**CHECK YOUR UNDERSTANDING:**
**1)** In the post about moving PDF files into subfolders, what default start directory does the MoveDown.cmd template use?
**2)** Carry on the post about moving PDF files into subfolders, starting right after its last line.

Top of EXCERPT TO READ

I have this situation:
Parental-folder
1Sub
some pdf file
1Sub-sub
Other-sub [empty]
2Sub
some pdf file
2Sub-Sub
Other-sub [empty]
I want to move recursively the pdf into the related existing subfolder "Other-sub" (every subfolder has the same "other-sub").
I try this (on windows, with CMDER):
find . -maxdepth 2 -type f -exec sh -c 'exec mv $1 ./*/Other-sub/$1' sh {} ;
But it doesn't works. Any help? Thank you in advance!
Matteo Fadini
I suggested it would perhaps be best to use windows to provide a generic cmd file that you can run different ways for different cases.
So here is a template you can call from cmder with a folder name as a start directory (I set the default to desktop) but you can also drag and drop a folder onto the .cmd to start it.
MoveDown.cmd
@echo off & Title Move files down into sub folders
REM Set Vars presuming _TOP default is user\desktop but can be a dropped folder as a given unknown argument or manually run with a "drive:\folder path"
SETLOCAL EnableExtensions DisableDelayedExpansion
set "_TOP=%userprofile%\desktop"

Bottom of EXCERPT TO READ
Top of MATERIAL PROVIDED

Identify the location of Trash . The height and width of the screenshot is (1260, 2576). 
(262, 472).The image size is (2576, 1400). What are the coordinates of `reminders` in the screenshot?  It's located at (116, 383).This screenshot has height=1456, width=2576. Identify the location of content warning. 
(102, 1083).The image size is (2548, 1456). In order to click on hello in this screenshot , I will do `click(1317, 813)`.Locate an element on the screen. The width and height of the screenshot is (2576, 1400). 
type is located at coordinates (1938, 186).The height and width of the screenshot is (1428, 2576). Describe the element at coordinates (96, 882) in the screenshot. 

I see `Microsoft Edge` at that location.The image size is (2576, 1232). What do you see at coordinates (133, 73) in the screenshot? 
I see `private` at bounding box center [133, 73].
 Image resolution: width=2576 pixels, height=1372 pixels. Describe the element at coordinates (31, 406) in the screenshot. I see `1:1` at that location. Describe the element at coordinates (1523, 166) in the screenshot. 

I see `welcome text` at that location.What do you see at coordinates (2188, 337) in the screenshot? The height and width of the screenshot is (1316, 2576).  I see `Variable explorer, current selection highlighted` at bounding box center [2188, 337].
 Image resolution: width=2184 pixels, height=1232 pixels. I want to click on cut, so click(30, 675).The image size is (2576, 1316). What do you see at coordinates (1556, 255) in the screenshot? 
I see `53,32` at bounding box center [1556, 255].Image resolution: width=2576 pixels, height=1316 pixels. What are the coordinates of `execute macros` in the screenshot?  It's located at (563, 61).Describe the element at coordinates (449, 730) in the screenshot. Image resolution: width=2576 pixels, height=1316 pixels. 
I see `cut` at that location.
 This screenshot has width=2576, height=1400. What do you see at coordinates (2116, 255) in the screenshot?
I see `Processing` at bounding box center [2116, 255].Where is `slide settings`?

Bottom of MATERIAL PROVIDED

**ANSWER LIST:**
**1)** It defaults to the user's desktop (%userprofile%\desktop).

**2)**
if exist "%~1" set "_TOP=%~1"
set "_TARGET=Other-sub"
set "_TYPE=*.PDF"
:main
for /R "%_TOP%" %%a in (.) do (
if exist "%%a\%_TARGET%" (
move /Y "%%a\%_TYPE%" "%%a\%_TARGET%"
)
)
REM remove the pause if you are happy its not need to confirm actions when drag and dropping a folder
pause
endlocal & exit /B
There are many ways to build your own scripts in windows so the above is using native cmd but you can use power-shell or VBscript or Jscript or yes even cmder macros and bash scripts. The big issue is which commands behave better or are easier to construct with error checking in one or the other.
I included no error checks in the above so do test if adapting to other uses.